13. King Lear (1953)
In the second of Welles' exoduses to Europe, the director fled the United States for England following the McCarthy hearings and as a result put him on bad terms with the IRS. Orson Welles wasn't a communist but he was a Roosevelt Progressive democrat and disliked the air of paranoia in the United States during the Cold War. Welles was asked to perform the titular role in a CBS Omnibus production of King Lear for television in 1953 which he accepted the role of. The television film was a severely truncated 73-minute version of the play with most of the subplots and extraneous stories outside of the main plot cut out to focus on the main character's descent into madness. Though cheaply produced for television, his performance as Lear is the standout of the film. While he was in the United States to film the production, he was escorted every by the IRS who confiscated his earnings from the production to pay off outstanding taxes being sent back to England.
14. Mr. Arkadin (1955)
After the immense success of The Third Man, the movie that had taken Hollywood by storm became a hot ticket item and it's producers wanted to franchise it. Thus in 1951 was born The Lives of Harry Lime. The radio drama starred Welles in his most popular and deplorable character over the course of 52 episodes that represented a prequel to the film. Welles himself was involved in the process of developing the series given that the character was so directly tied to him. This included an episode called The Man of Mystery. This episode would go on to become the primary influence of Welles' newest thriller.
Though lower in budget, Mr. Arkadin was ambitious in its scope. The thriller sought to be a massive thriller set across multiple countries where the stakes of the questions it raised could change the fate of nations. In terms of story, this thriller was one of his most grand and globe-trotting adventures. Mr. Arkadin is a veritable tour de force of settings and European cultures.

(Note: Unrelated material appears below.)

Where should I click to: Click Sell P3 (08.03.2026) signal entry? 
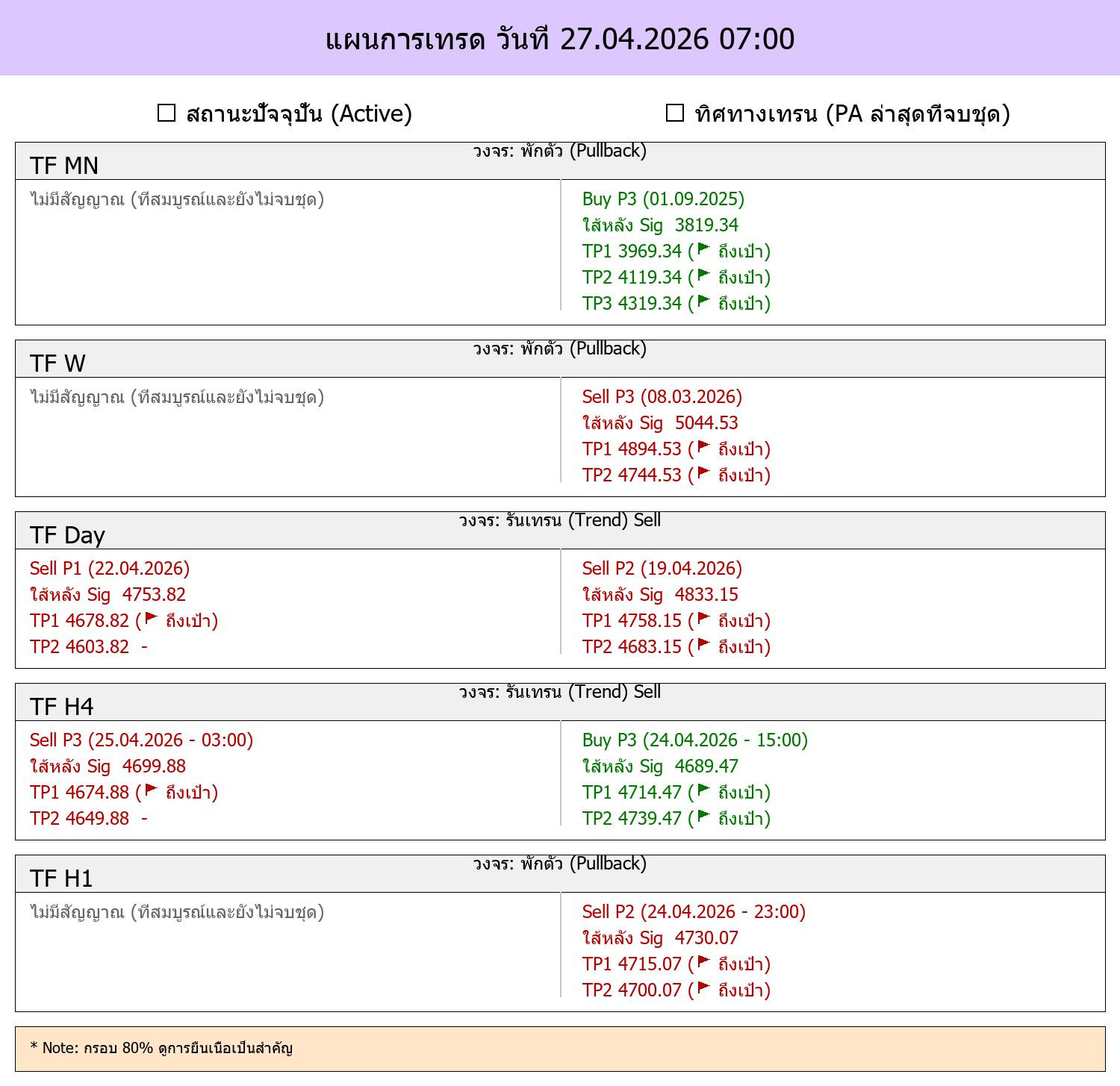(x=662, y=396)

Whereas Othello was shot over multiple countries meant to portray the same place, Mr. Arkadin was set across multiple countries in Europe and portrayed the variant beauty of many of it's finest interior sets. Cramped as much of the film looks from a visual standpoint the film did tour Europe across the scope of its production from London, Munich, to multiple places in France and to Switzerland. The story's central mystery involving the investigation of a man with no memory of his past can be difficult to follow but builts to an excellent final race wherein the lead character and the titular Mr. Arkadin must race to Spain to find the same person before the other.
Once again he lost control over the final cut. The postproduction became a trainwreck worthy of Orson Welles' reputation. As scholar Jonathon Rosenbaum discussed in his famous 1991 essay Seven Arkadins, there are no less than seven public cuts of Mr. Arkadin. Welles lost control of the editing process and rights to the film when he missed his deadline and as a result, the producer recut the film multiple times, novelized it, and gave it several releases across Europe in multiple languages. Welles had been reshaping the story and structure during the editing process to improve it and without his guiding hand, the final edits that made theaters were fare from his wishes. Welles would go on to consider the film the greatest disaster of his career. He was a man who suffered many indignities but the utter loss of Mr. Arkadin to multiple cuts was one of his most brutal defeats.
15. Touch of Evil (1958)
Welles had just finished acting in a thriller for Universal Pictures when he was asked by the producers to perform in another film for them as "the heavy" in a crime thriller. Universal was already far underway in developing the story concepts and casting but hadn't settled on a director or a script as of yet. Charlton Heston was already picked to play the lead role in the film. During a cross-country phone call, the film's producers mentioned the casting offer for Orson Welles when Heston made the offhand comment that Welles ought to be the one they sought out to direct the film based on the quality of his previous films. The line went dead for several seconds.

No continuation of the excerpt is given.